▸ **给定指令 A**
请照抄文段中从“毕达哥拉斯雕像(图片来自网络)”一直到“灭绝的,进化论也是不可能的。”的部分。

______________________________

在毕达哥拉斯提出天体和谐概念的2000年后,约翰·弥尔顿(John Milton)称赞道:
倘若我们的心与毕达哥拉斯的心一样纯净、贞洁而雪白,那么星球旋转时奏起的那极美的乐章便能够回响并且充盈在我们的耳畔;万事万物恰如回到了黄金时代;我们应对痛苦免疫,我们应能够享受连神都嫉妒的平静。
古希腊人认定,宇宙的秩序和安排是完美的;"宇宙"(cosmos)这个词本身的意思是"一切万有"和"美"。毕达哥拉斯因此认为,星球之间的距离一定反映了宇宙之秩序与和谐。而和谐是基于数学的:将一根线按照2比1、3比2、4比3或5比4的比例割成几段,轻轻拨动,你就会听到美妙的声响。因此,毕达哥拉斯推论到,天体一定也符合这些比例。而由于它们是动态的,它们一定能够在旋转时发出声响,这声响也一定是和谐而美丽的。我们没有觉察到这一声响,是因为我们从出生开始一直听得到,以致它已经成了背景"噪音"。因此,古希腊人推断到,我们一定都生活在听不到的美丽之中。
毕达哥拉斯雕像(图片来自网络)
基督教的出现又平添了一道波澜。因为上帝是完美的,因此当上帝安排宇宙时,没有留下任何疏漏;假如上帝留下了疏漏,就会有更加完美的神来将这些缺口填补上。由此,"伟大的存在之链"这个概念就诞生了,即宇宙万物共同组成了一个秩序完美的阶梯,且不缺少任何梯级:从上帝,到天使,到人类,到哺乳动物,到鸟类,到昆虫,到贝类,到植物,到矿物质,再到纯粹的虚空;万事与万物均有其位置,决定其位置的是事物所含的灵魂,而不是简简单单的物质。几个世纪中,人们认为对于知识的追求不过是敲定细节而已;不仅仅兔子排在鱼的前面,金排在铅的前面,而且骑士随从还要排在商人前面。最重要的是,"完美"这一概念是锁链背后的驱动力。在一个完美的世界当中,如果一个生物灭绝了,锁链上就会出现一个不完美的缺口。因此,生物是不能够灭绝的,进化论也是不可能的。
虽然天体和谐论和"伟大锁链说"都已经坠落神坛,我们仍然认为自然中有着待我们发现的秩序。实体世界不像字母表里的字母一样,是主观安排的;它也并非取决于任何一名学者的突发奇想。科学的全部意义,就在于找到自然的关节。比如说,没人会对行星的排序提出异议。

______________________________

▸ **给定指令 B**
请在下方的行中,从含有“How do I perform: Maximize”的那一行一直到含有“(x=226, y=421)”的那一行(首尾两行均包括在内),把“Maximize”替换为“Minimize”,其余内容不变,只输出这些行。

▸ **待处理材料**
______________________________

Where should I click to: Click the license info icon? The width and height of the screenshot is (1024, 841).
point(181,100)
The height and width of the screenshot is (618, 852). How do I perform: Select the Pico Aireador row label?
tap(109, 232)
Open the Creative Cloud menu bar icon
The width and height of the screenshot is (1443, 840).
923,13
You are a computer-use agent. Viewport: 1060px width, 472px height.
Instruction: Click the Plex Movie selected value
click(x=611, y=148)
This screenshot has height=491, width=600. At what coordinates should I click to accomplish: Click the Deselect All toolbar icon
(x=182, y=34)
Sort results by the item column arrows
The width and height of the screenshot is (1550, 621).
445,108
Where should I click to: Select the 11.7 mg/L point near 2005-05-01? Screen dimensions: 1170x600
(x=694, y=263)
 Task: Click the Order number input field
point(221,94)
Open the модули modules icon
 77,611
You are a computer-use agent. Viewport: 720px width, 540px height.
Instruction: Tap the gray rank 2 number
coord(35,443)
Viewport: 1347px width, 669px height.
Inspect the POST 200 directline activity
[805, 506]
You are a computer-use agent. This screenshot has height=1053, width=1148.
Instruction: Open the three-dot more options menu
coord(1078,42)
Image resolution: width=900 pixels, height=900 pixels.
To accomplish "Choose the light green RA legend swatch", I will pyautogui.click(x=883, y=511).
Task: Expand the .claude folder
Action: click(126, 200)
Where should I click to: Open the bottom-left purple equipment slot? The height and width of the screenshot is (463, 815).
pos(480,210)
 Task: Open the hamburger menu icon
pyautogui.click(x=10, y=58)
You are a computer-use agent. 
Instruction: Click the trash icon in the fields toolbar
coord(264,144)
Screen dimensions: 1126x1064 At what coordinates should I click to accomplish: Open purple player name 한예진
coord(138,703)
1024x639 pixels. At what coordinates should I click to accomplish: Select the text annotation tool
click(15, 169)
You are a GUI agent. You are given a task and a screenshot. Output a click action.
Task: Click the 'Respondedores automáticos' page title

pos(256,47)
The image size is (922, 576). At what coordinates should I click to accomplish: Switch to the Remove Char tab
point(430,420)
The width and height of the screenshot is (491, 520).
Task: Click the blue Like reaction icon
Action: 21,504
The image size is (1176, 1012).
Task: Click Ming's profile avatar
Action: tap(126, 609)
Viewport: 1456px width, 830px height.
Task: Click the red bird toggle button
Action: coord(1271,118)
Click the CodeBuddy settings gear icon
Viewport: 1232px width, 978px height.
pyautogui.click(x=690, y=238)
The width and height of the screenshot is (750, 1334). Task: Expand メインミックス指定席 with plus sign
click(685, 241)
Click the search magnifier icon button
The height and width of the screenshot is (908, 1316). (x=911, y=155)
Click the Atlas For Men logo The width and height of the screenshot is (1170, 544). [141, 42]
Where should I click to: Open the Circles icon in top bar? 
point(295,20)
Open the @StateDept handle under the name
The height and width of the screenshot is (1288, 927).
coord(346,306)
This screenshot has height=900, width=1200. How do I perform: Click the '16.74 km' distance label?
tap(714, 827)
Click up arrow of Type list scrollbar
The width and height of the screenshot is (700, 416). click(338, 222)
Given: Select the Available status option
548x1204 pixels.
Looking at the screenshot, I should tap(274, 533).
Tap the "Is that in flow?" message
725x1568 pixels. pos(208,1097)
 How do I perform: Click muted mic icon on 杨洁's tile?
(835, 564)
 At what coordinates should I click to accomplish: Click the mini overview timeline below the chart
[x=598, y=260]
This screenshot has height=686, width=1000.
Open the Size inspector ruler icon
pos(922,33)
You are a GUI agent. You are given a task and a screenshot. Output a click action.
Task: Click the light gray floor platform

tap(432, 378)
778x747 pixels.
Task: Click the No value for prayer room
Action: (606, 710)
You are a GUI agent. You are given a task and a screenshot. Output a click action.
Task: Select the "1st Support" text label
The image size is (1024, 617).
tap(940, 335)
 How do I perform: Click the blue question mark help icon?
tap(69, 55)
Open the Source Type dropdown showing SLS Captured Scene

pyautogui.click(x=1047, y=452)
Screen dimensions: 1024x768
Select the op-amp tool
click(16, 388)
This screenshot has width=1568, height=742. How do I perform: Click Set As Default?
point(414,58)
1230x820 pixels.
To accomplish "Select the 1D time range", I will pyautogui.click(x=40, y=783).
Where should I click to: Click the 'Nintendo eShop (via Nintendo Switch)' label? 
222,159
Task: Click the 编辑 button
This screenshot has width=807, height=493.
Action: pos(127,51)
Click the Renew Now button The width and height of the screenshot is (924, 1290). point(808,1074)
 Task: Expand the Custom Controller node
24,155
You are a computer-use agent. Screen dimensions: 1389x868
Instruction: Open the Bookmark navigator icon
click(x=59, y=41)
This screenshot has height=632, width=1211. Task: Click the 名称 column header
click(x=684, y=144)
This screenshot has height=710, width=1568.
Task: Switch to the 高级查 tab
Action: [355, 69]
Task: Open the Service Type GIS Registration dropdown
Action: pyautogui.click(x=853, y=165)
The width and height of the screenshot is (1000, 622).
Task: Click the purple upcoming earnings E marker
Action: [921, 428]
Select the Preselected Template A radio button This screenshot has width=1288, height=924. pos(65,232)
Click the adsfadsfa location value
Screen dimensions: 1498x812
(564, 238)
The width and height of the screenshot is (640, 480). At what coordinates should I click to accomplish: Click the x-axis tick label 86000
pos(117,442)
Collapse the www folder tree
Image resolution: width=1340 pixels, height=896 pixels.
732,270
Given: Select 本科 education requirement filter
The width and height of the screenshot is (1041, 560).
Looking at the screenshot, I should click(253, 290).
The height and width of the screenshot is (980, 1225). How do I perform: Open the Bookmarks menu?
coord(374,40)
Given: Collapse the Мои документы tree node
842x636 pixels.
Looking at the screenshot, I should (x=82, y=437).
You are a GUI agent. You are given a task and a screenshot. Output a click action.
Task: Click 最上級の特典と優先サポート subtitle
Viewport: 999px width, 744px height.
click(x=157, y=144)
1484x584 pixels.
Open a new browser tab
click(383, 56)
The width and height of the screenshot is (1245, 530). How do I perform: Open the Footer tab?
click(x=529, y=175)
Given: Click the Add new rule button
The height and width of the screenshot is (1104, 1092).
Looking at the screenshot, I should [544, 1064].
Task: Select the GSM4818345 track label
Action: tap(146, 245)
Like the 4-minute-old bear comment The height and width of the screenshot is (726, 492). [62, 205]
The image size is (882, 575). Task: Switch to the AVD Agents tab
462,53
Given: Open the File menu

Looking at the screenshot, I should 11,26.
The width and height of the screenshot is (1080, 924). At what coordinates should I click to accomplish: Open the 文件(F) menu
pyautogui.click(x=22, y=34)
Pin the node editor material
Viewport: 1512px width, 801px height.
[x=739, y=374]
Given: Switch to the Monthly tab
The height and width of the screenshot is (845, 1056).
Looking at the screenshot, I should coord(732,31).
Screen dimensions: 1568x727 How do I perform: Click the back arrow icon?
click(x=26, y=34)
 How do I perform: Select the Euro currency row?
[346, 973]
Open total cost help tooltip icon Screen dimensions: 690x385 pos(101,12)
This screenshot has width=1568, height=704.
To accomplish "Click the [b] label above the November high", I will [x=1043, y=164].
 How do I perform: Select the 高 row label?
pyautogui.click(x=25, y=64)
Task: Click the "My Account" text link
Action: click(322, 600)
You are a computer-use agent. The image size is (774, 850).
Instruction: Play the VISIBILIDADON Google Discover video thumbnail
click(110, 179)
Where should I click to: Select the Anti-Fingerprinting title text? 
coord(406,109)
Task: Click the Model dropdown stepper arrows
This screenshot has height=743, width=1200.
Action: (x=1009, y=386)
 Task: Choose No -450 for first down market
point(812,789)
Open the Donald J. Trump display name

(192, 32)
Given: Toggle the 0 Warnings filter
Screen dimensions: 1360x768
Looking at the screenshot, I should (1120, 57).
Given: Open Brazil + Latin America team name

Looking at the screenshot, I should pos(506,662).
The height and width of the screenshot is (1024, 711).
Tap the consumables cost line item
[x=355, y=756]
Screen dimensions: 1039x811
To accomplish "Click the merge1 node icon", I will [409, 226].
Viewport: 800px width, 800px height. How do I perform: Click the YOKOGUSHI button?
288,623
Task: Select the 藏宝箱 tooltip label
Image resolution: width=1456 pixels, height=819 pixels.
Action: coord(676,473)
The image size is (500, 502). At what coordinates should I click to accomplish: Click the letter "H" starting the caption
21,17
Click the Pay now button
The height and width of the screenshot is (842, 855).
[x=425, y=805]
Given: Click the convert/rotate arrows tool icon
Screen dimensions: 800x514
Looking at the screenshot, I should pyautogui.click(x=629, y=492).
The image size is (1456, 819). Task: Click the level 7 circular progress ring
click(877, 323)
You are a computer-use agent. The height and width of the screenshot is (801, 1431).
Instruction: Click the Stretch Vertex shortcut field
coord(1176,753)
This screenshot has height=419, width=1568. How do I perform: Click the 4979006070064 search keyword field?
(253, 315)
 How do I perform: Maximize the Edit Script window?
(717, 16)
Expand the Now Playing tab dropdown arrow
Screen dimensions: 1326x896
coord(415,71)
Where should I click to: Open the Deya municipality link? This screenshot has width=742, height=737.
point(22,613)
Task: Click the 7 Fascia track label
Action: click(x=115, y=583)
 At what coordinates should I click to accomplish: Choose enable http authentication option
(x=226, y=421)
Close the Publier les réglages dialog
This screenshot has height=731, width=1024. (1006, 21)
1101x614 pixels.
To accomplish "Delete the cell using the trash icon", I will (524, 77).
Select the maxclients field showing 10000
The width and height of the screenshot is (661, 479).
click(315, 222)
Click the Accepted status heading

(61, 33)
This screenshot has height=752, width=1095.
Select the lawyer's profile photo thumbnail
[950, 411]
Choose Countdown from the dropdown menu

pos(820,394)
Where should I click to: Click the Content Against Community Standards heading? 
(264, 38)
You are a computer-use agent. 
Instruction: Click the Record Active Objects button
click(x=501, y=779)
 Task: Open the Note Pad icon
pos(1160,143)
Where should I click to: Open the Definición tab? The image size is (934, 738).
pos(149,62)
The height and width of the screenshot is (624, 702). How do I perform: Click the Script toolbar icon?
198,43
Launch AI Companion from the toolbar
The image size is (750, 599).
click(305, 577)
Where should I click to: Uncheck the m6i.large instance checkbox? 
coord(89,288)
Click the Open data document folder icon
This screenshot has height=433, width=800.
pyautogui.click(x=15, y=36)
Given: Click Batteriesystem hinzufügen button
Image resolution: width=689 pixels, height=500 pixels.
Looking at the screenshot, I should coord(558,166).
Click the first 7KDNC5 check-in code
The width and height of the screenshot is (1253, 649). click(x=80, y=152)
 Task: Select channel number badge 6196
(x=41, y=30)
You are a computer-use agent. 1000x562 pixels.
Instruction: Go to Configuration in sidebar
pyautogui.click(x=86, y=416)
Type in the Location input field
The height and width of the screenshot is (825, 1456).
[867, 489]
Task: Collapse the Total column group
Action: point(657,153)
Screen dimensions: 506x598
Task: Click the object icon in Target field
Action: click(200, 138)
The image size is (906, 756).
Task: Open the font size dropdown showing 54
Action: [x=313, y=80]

______________________________

▸ **任务回答 A**
毕达哥拉斯雕像(图片来自网络)
基督教的出现又平添了一道波澜。因为上帝是完美的,因此当上帝安排宇宙时,没有留下任何疏漏;假如上帝留下了疏漏,就会有更加完美的神来将这些缺口填补上。由此,"伟大的存在之链"这个概念就诞生了,即宇宙万物共同组成了一个秩序完美的阶梯,且不缺少任何梯级:从上帝,到天使,到人类,到哺乳动物,到鸟类,到昆虫,到贝类,到植物,到矿物质,再到纯粹的虚空;万事与万物均有其位置,决定其位置的是事物所含的灵魂,而不是简简单单的物质。几个世纪中,人们认为对于知识的追求不过是敲定细节而已;不仅仅兔子排在鱼的前面,金排在铅的前面,而且骑士随从还要排在商人前面。最重要的是,"完美"这一概念是锁链背后的驱动力。在一个完美的世界当中,如果一个生物灭绝了,锁链上就会出现一个不完美的缺口。因此,生物是不能够灭绝的,进化论也是不可能的。

▸ **任务回答 B**
 How do I perform: Minimize the Edit Script window?
(717, 16)
Expand the Now Playing tab dropdown arrow
Screen dimensions: 1326x896
coord(415,71)
Where should I click to: Open the Deya municipality link? This screenshot has width=742, height=737.
point(22,613)
Task: Click the 7 Fascia track label
Action: click(x=115, y=583)
 At what coordinates should I click to accomplish: Choose enable http authentication option
(x=226, y=421)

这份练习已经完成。